*What the task requires*. Write the records below out again exactly as given, with no images.

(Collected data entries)

- - - - -

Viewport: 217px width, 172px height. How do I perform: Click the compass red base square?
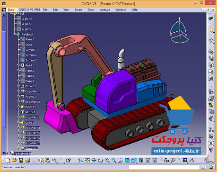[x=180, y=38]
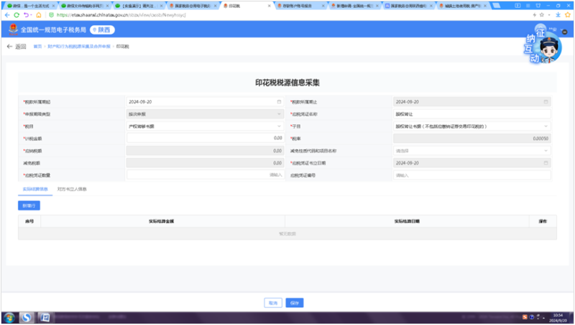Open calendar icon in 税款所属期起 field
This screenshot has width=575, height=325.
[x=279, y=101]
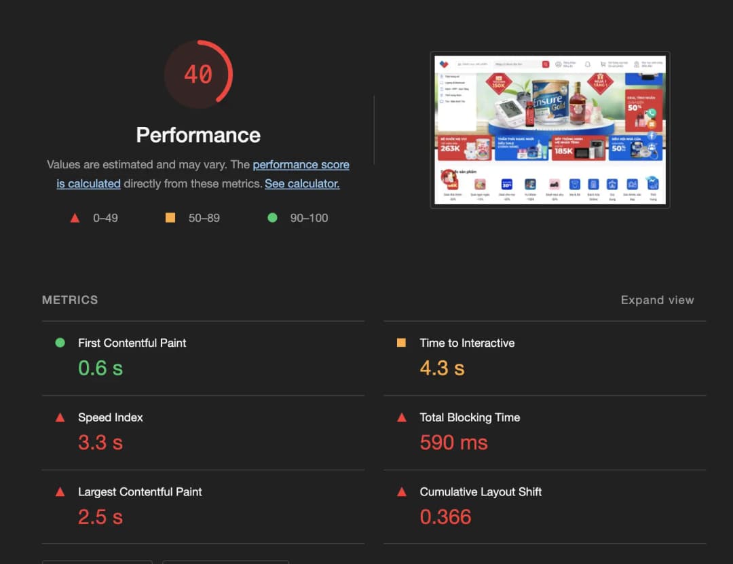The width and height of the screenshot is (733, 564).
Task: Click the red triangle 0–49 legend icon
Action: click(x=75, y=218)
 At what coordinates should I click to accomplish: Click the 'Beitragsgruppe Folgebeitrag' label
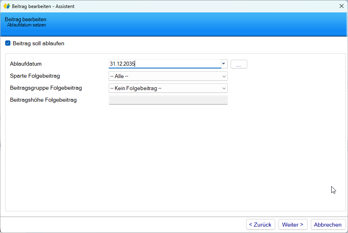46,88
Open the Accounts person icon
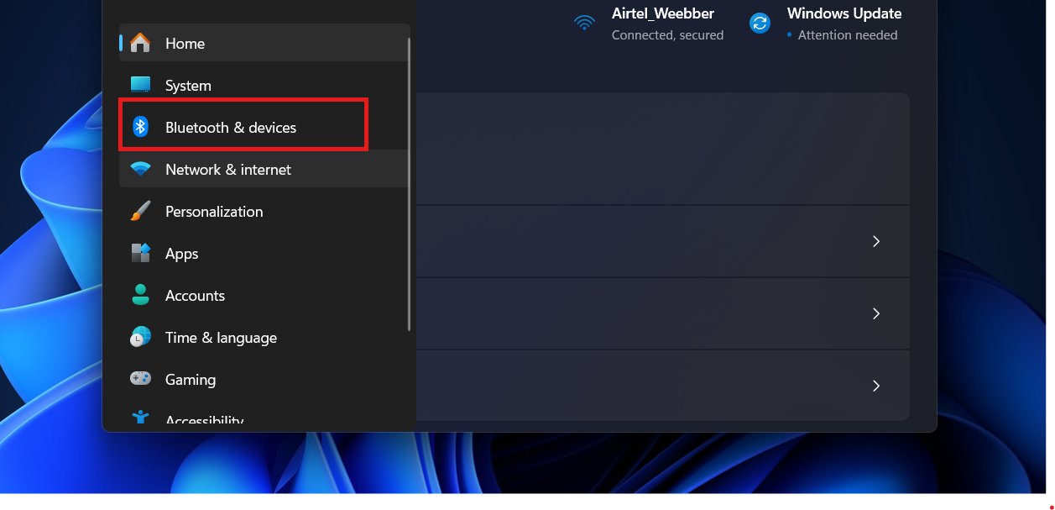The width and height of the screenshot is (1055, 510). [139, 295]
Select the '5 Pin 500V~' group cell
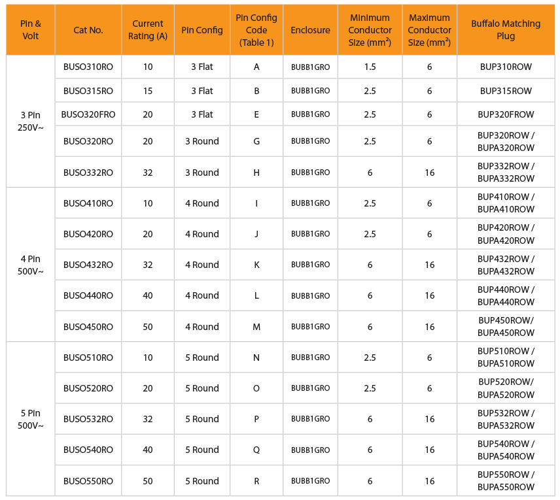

- - - - -

*Response to the exercise*.
Viewport: 217px width, 172px height. How do I perform: Click the compass red base square?
[x=180, y=38]
Open calendar icon in 税款所属期起 field
This screenshot has width=575, height=325.
[x=279, y=101]
The width and height of the screenshot is (733, 564).
Task: Click the red triangle 0–49 legend icon
Action: click(x=75, y=218)
 At what coordinates should I click to accomplish: Click the 'Beitragsgruppe Folgebeitrag' label
46,88
Open the Accounts person icon
The width and height of the screenshot is (1055, 510). [139, 295]
Select the '5 Pin 500V~' group cell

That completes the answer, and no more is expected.